→ **TASK REQUIREMENTS**
Your response should consist of the entries below, reproduced exactly and without their images.

BEGIN

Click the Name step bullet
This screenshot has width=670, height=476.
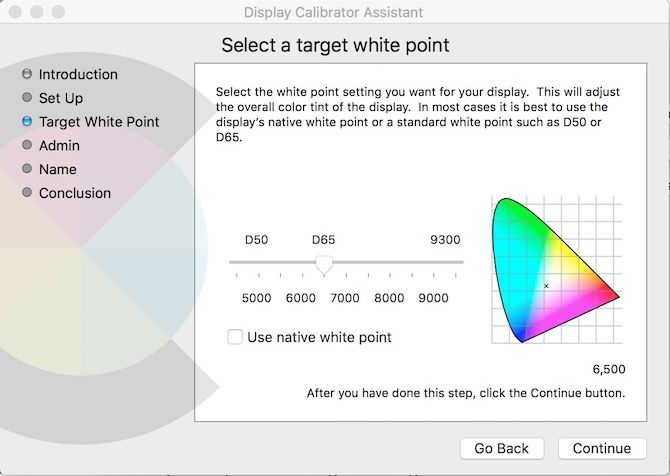(x=27, y=169)
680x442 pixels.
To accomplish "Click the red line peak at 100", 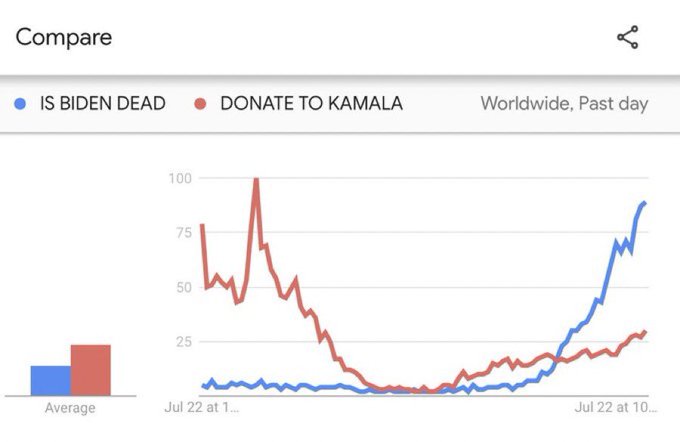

END

→ **SOLVED EXERCISE**
Click the Name step bullet
This screenshot has width=670, height=476.
(x=27, y=169)
680x442 pixels.
To accomplish "Click the red line peak at 100", 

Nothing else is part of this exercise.